Friday, December 13, 2013

Reform

I don't think that word means what Obama thinks it means.
According to the leaks, the [NSA surveillance] review group will recommend that bulk collection of every American’s phone call data continue, possibly by the phone companies instead of the NSA, with tighter restrictions than the “reasonable, articulable suspicion” standard for searching through them that the NSA currently employs.

[...]

For surveillance of foreign leaders, the group looks likely to recommend such spying be personally approved by the president or White House officials.

  Guardian
Yes, we need more power in the hands of the President. He already has the kill list. Why not the spy list?
In an MSNBC interview last week, Obama said the review heard from “a whole bunch of folks, civil libertarians and lawyers and others to examine what's being done”, and predicted proposing “some self-restraint on the NSA and to initiate some reforms that can give people more confidence”.
An external review panel appointed by Obama was also inclined to recommend that a civilian head be installed at the NSA, effectively splitting the roles, according to an official familiar with some of the early recommendations.

  WaPo
Easy enough to ignore.
“Following a thorough interagency review, the administration has decided that keeping the positions of NSA Director and Cyber Command commander together as one, dual-hatted position is the most effective approach to accomplishing both agencies’ missions,” White House spokeswoman Caitlin Hayden said in an e-mail to The Washington Post.

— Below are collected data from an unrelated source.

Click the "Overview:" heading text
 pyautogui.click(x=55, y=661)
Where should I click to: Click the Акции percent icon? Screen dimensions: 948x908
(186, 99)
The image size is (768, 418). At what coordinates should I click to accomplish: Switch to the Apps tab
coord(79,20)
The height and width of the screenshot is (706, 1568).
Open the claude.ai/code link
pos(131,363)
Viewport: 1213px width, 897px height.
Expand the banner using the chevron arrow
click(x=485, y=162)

The announcement comes as the external panel readies a report on NSA surveillance and the White House nears completion of its own internal review. The White House will take the five-member panel’s recommendations under consideration but is free to reject or modify them.
Why even bother with the panel?
“The big picture is there’s not going to be that much [additional] constraint” by the White House, said a second U.S. official, speaking on condition of anonymity to discuss internal deliberations. “They’re really not hurting [NSA] that much.”

NSA officials declined to comment.

[...]

A third and separate NSA surveillance review is being conducted by the Privacy and Civil Liberties Oversight Board, an independent executive branch agency, which is hoping to have its report completed by the end of the month.
Swell. Maybe an executive branch agency will recommend more power to the executive. And if it doesn’t, hey, it can be ignored, too.


 


...but hey, do what you want...you will anyway.